INFORMATION SHOWN below:
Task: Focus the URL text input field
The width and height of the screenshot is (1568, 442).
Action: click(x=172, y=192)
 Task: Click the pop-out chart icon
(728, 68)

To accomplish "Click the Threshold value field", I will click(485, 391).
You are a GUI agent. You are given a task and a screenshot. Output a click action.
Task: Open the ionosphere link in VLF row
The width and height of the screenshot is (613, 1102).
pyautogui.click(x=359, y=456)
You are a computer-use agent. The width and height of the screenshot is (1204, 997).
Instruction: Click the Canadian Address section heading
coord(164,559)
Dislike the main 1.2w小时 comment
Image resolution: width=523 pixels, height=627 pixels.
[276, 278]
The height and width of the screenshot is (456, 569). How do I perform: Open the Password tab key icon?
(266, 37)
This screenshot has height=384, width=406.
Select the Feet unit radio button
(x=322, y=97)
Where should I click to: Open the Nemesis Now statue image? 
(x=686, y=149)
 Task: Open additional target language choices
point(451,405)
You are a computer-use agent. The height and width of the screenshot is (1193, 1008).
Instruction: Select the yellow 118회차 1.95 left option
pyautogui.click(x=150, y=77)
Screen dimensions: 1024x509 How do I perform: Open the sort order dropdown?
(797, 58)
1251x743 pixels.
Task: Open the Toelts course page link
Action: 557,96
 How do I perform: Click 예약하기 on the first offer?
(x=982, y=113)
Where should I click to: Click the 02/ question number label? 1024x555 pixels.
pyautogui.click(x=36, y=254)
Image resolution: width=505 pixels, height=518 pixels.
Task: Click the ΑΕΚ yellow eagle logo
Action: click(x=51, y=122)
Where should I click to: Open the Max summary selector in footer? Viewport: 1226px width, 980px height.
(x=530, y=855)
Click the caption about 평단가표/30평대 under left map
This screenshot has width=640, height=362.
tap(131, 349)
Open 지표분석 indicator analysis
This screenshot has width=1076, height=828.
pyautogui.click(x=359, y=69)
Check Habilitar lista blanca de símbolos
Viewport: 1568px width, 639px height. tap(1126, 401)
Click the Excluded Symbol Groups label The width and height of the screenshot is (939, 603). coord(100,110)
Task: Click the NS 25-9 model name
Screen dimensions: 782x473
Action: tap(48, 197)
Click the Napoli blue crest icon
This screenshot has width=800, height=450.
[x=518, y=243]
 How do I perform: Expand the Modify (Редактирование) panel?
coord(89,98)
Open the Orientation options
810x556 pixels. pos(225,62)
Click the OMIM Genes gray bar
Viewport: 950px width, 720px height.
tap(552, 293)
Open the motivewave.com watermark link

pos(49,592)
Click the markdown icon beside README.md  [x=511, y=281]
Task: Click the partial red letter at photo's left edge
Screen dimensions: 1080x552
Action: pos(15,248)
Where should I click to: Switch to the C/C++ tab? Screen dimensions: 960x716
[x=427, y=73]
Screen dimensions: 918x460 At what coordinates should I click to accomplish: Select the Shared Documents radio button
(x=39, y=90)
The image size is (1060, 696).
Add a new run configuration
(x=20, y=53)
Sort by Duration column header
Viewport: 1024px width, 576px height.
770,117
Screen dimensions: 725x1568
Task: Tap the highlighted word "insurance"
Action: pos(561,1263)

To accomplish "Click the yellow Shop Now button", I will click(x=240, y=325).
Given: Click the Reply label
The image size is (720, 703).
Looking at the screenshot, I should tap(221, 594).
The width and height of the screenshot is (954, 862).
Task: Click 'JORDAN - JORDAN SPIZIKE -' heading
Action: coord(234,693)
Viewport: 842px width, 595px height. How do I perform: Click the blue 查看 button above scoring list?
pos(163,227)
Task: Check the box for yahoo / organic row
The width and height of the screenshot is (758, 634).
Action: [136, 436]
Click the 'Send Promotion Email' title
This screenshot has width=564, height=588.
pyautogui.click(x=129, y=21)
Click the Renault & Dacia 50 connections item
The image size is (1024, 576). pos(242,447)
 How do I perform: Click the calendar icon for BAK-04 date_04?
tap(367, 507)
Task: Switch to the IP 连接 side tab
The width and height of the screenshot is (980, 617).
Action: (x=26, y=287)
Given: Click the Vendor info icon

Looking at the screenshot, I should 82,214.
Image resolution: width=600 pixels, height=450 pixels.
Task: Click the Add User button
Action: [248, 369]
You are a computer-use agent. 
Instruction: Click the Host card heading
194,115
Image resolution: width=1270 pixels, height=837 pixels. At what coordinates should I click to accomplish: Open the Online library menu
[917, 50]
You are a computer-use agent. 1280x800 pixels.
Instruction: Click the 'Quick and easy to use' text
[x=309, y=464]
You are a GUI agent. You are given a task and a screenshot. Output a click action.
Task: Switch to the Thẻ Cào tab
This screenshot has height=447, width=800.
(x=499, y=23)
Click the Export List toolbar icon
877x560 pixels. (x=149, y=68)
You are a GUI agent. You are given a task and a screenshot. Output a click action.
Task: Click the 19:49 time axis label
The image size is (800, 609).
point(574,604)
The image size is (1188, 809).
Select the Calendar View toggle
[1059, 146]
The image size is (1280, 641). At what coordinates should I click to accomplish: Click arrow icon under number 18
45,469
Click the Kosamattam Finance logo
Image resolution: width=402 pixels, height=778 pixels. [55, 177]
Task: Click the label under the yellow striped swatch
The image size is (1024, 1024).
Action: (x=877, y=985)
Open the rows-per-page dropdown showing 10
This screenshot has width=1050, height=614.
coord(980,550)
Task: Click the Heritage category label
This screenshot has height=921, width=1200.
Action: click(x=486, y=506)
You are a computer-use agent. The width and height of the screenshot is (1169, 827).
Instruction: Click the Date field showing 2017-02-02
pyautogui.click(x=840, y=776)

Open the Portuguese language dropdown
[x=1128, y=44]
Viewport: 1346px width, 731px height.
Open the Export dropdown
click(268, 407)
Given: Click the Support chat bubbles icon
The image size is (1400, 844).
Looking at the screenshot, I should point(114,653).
End of INFORMATION SHOWN.
**WHAT IS BEING ASKED:**
Please reproduce the whole listing exactly, omitting no line.

**EXERCISE RESPONSE:**
Task: Focus the URL text input field
The width and height of the screenshot is (1568, 442).
Action: click(x=172, y=192)
 Task: Click the pop-out chart icon
(728, 68)

To accomplish "Click the Threshold value field", I will click(485, 391).
You are a GUI agent. You are given a task and a screenshot. Output a click action.
Task: Open the ionosphere link in VLF row
The width and height of the screenshot is (613, 1102).
pyautogui.click(x=359, y=456)
You are a computer-use agent. The width and height of the screenshot is (1204, 997).
Instruction: Click the Canadian Address section heading
coord(164,559)
Dislike the main 1.2w小时 comment
Image resolution: width=523 pixels, height=627 pixels.
[276, 278]
The height and width of the screenshot is (456, 569). How do I perform: Open the Password tab key icon?
(266, 37)
This screenshot has height=384, width=406.
Select the Feet unit radio button
(x=322, y=97)
Where should I click to: Open the Nemesis Now statue image? 
(x=686, y=149)
 Task: Open additional target language choices
point(451,405)
You are a computer-use agent. The height and width of the screenshot is (1193, 1008).
Instruction: Select the yellow 118회차 1.95 left option
pyautogui.click(x=150, y=77)
Screen dimensions: 1024x509 How do I perform: Open the sort order dropdown?
(797, 58)
1251x743 pixels.
Task: Open the Toelts course page link
Action: 557,96
 How do I perform: Click 예약하기 on the first offer?
(x=982, y=113)
Where should I click to: Click the 02/ question number label? 1024x555 pixels.
pyautogui.click(x=36, y=254)
Image resolution: width=505 pixels, height=518 pixels.
Task: Click the ΑΕΚ yellow eagle logo
Action: click(x=51, y=122)
Where should I click to: Open the Max summary selector in footer? Viewport: 1226px width, 980px height.
(x=530, y=855)
Click the caption about 평단가표/30평대 under left map
This screenshot has width=640, height=362.
tap(131, 349)
Open 지표분석 indicator analysis
This screenshot has width=1076, height=828.
pyautogui.click(x=359, y=69)
Check Habilitar lista blanca de símbolos
Viewport: 1568px width, 639px height. tap(1126, 401)
Click the Excluded Symbol Groups label The width and height of the screenshot is (939, 603). coord(100,110)
Task: Click the NS 25-9 model name
Screen dimensions: 782x473
Action: tap(48, 197)
Click the Napoli blue crest icon
This screenshot has width=800, height=450.
[x=518, y=243]
 How do I perform: Expand the Modify (Редактирование) panel?
coord(89,98)
Open the Orientation options
810x556 pixels. pos(225,62)
Click the OMIM Genes gray bar
Viewport: 950px width, 720px height.
tap(552, 293)
Open the motivewave.com watermark link

pos(49,592)
Click the markdown icon beside README.md  [x=511, y=281]
Task: Click the partial red letter at photo's left edge
Screen dimensions: 1080x552
Action: pos(15,248)
Where should I click to: Switch to the C/C++ tab? Screen dimensions: 960x716
[x=427, y=73]
Screen dimensions: 918x460 At what coordinates should I click to accomplish: Select the Shared Documents radio button
(x=39, y=90)
The image size is (1060, 696).
Add a new run configuration
(x=20, y=53)
Sort by Duration column header
Viewport: 1024px width, 576px height.
770,117
Screen dimensions: 725x1568
Task: Tap the highlighted word "insurance"
Action: pos(561,1263)

To accomplish "Click the yellow Shop Now button", I will click(x=240, y=325).
Given: Click the Reply label
The image size is (720, 703).
Looking at the screenshot, I should tap(221, 594).
The width and height of the screenshot is (954, 862).
Task: Click 'JORDAN - JORDAN SPIZIKE -' heading
Action: coord(234,693)
Viewport: 842px width, 595px height. How do I perform: Click the blue 查看 button above scoring list?
pos(163,227)
Task: Check the box for yahoo / organic row
The width and height of the screenshot is (758, 634).
Action: [136, 436]
Click the 'Send Promotion Email' title
This screenshot has width=564, height=588.
pyautogui.click(x=129, y=21)
Click the Renault & Dacia 50 connections item
The image size is (1024, 576). pos(242,447)
 How do I perform: Click the calendar icon for BAK-04 date_04?
tap(367, 507)
Task: Switch to the IP 连接 side tab
The width and height of the screenshot is (980, 617).
Action: (x=26, y=287)
Given: Click the Vendor info icon

Looking at the screenshot, I should 82,214.
Image resolution: width=600 pixels, height=450 pixels.
Task: Click the Add User button
Action: [248, 369]
You are a computer-use agent. 
Instruction: Click the Host card heading
194,115
Image resolution: width=1270 pixels, height=837 pixels. At what coordinates should I click to accomplish: Open the Online library menu
[917, 50]
You are a computer-use agent. 1280x800 pixels.
Instruction: Click the 'Quick and easy to use' text
[x=309, y=464]
You are a GUI agent. You are given a task and a screenshot. Output a click action.
Task: Switch to the Thẻ Cào tab
This screenshot has height=447, width=800.
(x=499, y=23)
Click the Export List toolbar icon
877x560 pixels. (x=149, y=68)
You are a GUI agent. You are given a task and a screenshot. Output a click action.
Task: Click the 19:49 time axis label
The image size is (800, 609).
point(574,604)
The image size is (1188, 809).
Select the Calendar View toggle
[1059, 146]
The image size is (1280, 641). At what coordinates should I click to accomplish: Click arrow icon under number 18
45,469
Click the Kosamattam Finance logo
Image resolution: width=402 pixels, height=778 pixels. [55, 177]
Task: Click the label under the yellow striped swatch
The image size is (1024, 1024).
Action: (x=877, y=985)
Open the rows-per-page dropdown showing 10
This screenshot has width=1050, height=614.
coord(980,550)
Task: Click the Heritage category label
This screenshot has height=921, width=1200.
Action: click(x=486, y=506)
You are a computer-use agent. The width and height of the screenshot is (1169, 827).
Instruction: Click the Date field showing 2017-02-02
pyautogui.click(x=840, y=776)

Open the Portuguese language dropdown
[x=1128, y=44]
Viewport: 1346px width, 731px height.
Open the Export dropdown
click(268, 407)
Given: Click the Support chat bubbles icon
The image size is (1400, 844).
Looking at the screenshot, I should point(114,653).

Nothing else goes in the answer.